◆ **WORK TO BE COMPLETED**
Can you reproduce the passage of the SLAS awards article below from "THE SOCIETY for" to "(Elrig) in the UK.", word for word?

◆ **TEXT SHOWN**

Young researchers win 2012 SLAS awards

THE SOCIETY for Laboratory Automation and Screening (SLAS) has named the four recipients of its 2012 Young Scientist Awards. They are Brian Cox (not the TV science celebrity, but a namesake at the University of Toronto); Lauren Drowley of AstraZeneca; Zafer Gezgin of Rutgers University, and Jonas Kuehn from the École Polytechnique at Lausanne.

Awards are worth US$500 cash plus an expenses-paid trip to the SLAS conference and exhibition, to be held 4-8 February 2012 in San Diego, USA.

The four winners have each given a top presentation at a conference hosted by one of SLAS’s partner organisations. These are the Institute of Food Technologists and the International Society for Stem Cell Research, both in the USA, MipTec in Switzerland, and the European Laboratory Robotics Interest Group (Elrig) in the UK.

◆ **INFORMATION SHOWN**
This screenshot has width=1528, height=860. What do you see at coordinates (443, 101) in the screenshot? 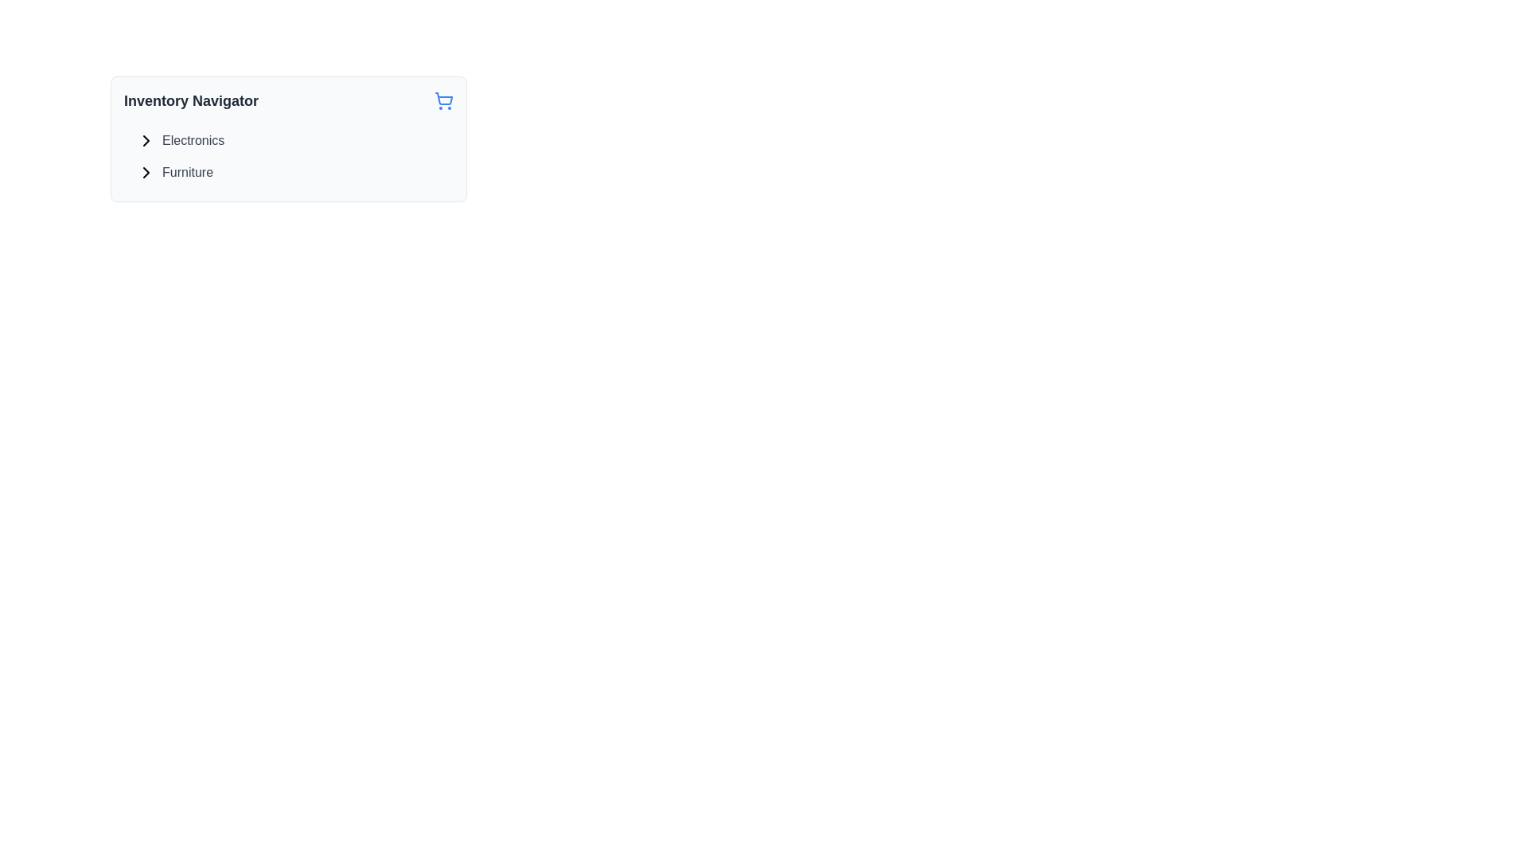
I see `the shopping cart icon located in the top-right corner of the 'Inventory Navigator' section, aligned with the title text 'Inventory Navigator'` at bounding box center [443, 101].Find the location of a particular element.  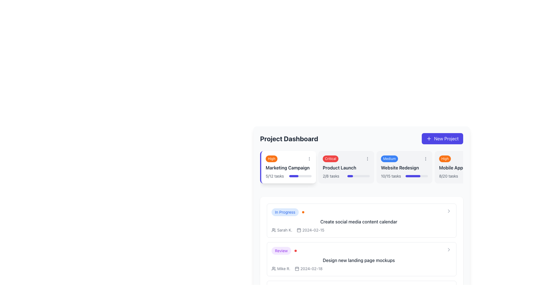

◆ **EXERCISE ANSWER**
THE SOCIETY for Laboratory Automation and Screening (SLAS) has named the four recipients of its 2012 Young Scientist Awards. They are Brian Cox (not the TV science celebrity, but a namesake at the University of Toronto); Lauren Drowley of AstraZeneca; Zafer Gezgin of Rutgers University, and Jonas Kuehn from the École Polytechnique at Lausanne.

Awards are worth US$500 cash plus an expenses-paid trip to the SLAS conference and exhibition, to be held 4-8 February 2012 in San Diego, USA.

The four winners have each given a top presentation at a conference hosted by one of SLAS’s partner organisations. These are the Institute of Food Technologists and the International Society for Stem Cell Research, both in the USA, MipTec in Switzerland, and the European Laboratory Robotics Interest Group (Elrig) in the UK.